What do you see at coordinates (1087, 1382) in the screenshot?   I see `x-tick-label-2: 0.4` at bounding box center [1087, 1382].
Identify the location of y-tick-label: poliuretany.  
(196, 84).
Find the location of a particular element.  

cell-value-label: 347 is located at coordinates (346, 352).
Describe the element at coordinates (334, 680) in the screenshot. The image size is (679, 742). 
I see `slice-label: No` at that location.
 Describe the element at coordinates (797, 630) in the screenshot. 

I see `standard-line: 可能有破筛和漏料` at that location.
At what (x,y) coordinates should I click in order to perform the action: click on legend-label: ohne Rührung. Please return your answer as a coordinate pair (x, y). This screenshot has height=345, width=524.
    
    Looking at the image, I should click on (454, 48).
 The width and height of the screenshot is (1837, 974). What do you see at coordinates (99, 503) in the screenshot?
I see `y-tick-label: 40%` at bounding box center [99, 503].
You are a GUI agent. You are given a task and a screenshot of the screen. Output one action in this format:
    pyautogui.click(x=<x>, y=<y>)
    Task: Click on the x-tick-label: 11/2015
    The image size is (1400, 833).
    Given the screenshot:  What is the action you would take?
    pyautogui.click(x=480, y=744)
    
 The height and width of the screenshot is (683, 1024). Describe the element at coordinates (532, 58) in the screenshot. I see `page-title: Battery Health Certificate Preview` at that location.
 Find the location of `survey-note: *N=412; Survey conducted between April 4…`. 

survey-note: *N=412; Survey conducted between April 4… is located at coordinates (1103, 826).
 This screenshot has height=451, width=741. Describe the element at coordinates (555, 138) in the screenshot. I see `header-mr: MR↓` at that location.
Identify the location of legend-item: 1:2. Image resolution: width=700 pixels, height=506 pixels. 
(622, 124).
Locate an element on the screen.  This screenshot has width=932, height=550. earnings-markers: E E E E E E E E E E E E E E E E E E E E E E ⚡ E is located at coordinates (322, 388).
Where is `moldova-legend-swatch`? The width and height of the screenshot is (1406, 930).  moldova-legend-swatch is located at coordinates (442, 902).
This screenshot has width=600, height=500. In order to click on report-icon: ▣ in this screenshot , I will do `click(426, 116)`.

* * * * * * *

TASK PROMPT | Please revise the entries above so that "Identify the location of" becomes "Give the position of" everywhere it appears, leaving all other wording unchanged.

OUTPUT BELOW |
What do you see at coordinates (1087, 1382) in the screenshot?   I see `x-tick-label-2: 0.4` at bounding box center [1087, 1382].
Give the position of y-tick-label: poliuretany.  
(196, 84).
Find the location of a particular element.  

cell-value-label: 347 is located at coordinates (346, 352).
Describe the element at coordinates (334, 680) in the screenshot. The image size is (679, 742). 
I see `slice-label: No` at that location.
 Describe the element at coordinates (797, 630) in the screenshot. 

I see `standard-line: 可能有破筛和漏料` at that location.
At what (x,y) coordinates should I click in order to perform the action: click on legend-label: ohne Rührung. Please return your answer as a coordinate pair (x, y). This screenshot has height=345, width=524.
    
    Looking at the image, I should click on (454, 48).
 The width and height of the screenshot is (1837, 974). What do you see at coordinates (99, 503) in the screenshot?
I see `y-tick-label: 40%` at bounding box center [99, 503].
You are a GUI agent. You are given a task and a screenshot of the screen. Output one action in this format:
    pyautogui.click(x=<x>, y=<y>)
    Task: Click on the x-tick-label: 11/2015
    The image size is (1400, 833).
    Given the screenshot:  What is the action you would take?
    pyautogui.click(x=480, y=744)
    
 The height and width of the screenshot is (683, 1024). Describe the element at coordinates (532, 58) in the screenshot. I see `page-title: Battery Health Certificate Preview` at that location.
 Find the location of `survey-note: *N=412; Survey conducted between April 4…`. 

survey-note: *N=412; Survey conducted between April 4… is located at coordinates (1103, 826).
 This screenshot has height=451, width=741. Describe the element at coordinates (555, 138) in the screenshot. I see `header-mr: MR↓` at that location.
Give the position of legend-item: 1:2. Image resolution: width=700 pixels, height=506 pixels. 
(622, 124).
Locate an element on the screen.  This screenshot has width=932, height=550. earnings-markers: E E E E E E E E E E E E E E E E E E E E E E ⚡ E is located at coordinates (322, 388).
Where is `moldova-legend-swatch`? The width and height of the screenshot is (1406, 930).  moldova-legend-swatch is located at coordinates (442, 902).
This screenshot has width=600, height=500. In order to click on report-icon: ▣ in this screenshot , I will do `click(426, 116)`.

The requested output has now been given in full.